- **DOCUMENT EXTRACT**
● ● ● ●

Bitcoin,Litecoin,Ripple: first-ever study sheds new light on cryptocurrency’s volatility

A new study from the universities of Dublin and Chelmsford (UK) examined the return and volatility transmission across three cryptocurrencies,- Bitcoin, Ripple, Litecoin, and gold, bond, equities and the global volatility index (VIX). According to the study from Shaen Corbet, Andrew Meegan, Charles Larkin, Brian Lucey and Larisa Yarovaya this is the first study that addresses the issue of connectedness of these cryptocurrencies with other financial assets using return and volatility spillover analysis.

Researchers say that cryptocurrencies have become an increasingly important topic widely covered by the media, and discussed by government bodies, businesses and academic communities. Besides the numerous policy papers and reports, there were significant attempts by financial scholars to analyse cryptocurrencies as investment assets. Recently, the focus of the research has expanded from the technical aspects and stylised facts of cryptocurrency markets to a variety of issues, such as hedging and safe haven properties of cryptocurrencies, return-volume relationships, speculation and market efficiency. The majority of these papers, however, focused solely on Bitcoin, omitting other cryptocurrencies. Furthermore, there is a lack of research on interconnectedness of the cryptocurrencies with other markets.

The dramatic growth of the virtual currencies challenge politicians and policy makers around the globe. Virtual currencies not only resemble the role of money, but also create an alternative environment for businesses. Cryptocurrency markets have recently experienced increased speculative demand exceeding their role of digital money, placing them into the category of investment assets.

New study, “Exploring the Dynamic Relationships between Cryptocurrencies and Other Financial Assets”, published on November 13, 2017, noted that for the period from October 2016 to October 2017 the market capitalisation of the Bitcoin increased from 10.1 to 79.7 billion, while the price jumped from 616 to 4800 US dollars. The remarkably high growth has been also evident for other cryptocurrencies, like Ripple and Litecoin, during this period. It is not surprising therefore, that investors attracted by the high growth of cryptocurrencies seek to achieve these abnormal returns.

● ● ● ●

- **AVAILABLE DATA**

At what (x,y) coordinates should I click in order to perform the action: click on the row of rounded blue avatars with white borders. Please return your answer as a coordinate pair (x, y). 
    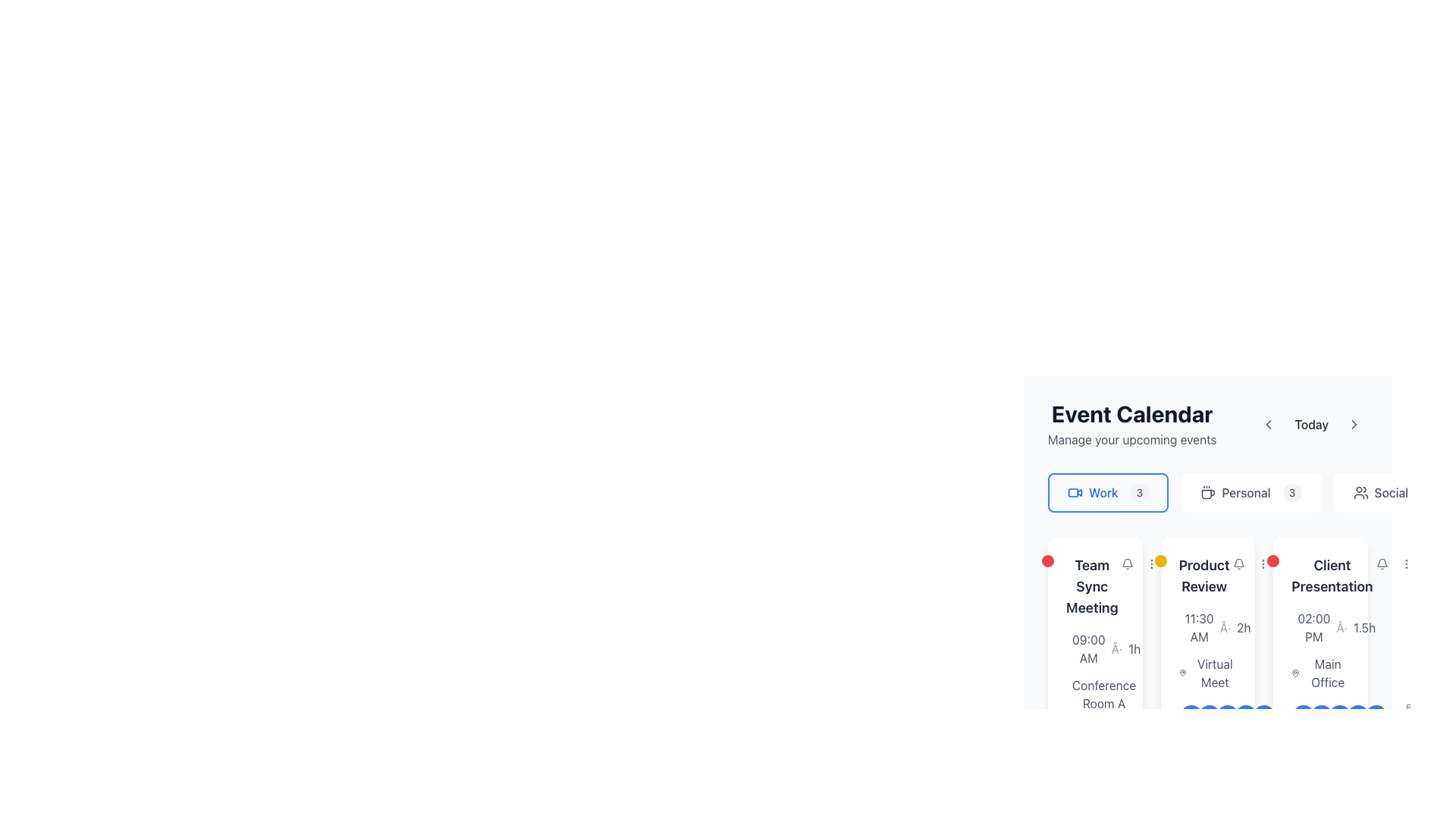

● ● ● ●

- **GIVEN TASK**
In the article on cryptocurrency volatility, what happened to Bitcoin's price between October 2016 and October 2017?

- **ANSWER IN FULL**
It jumped from 616 to 4800 US dollars.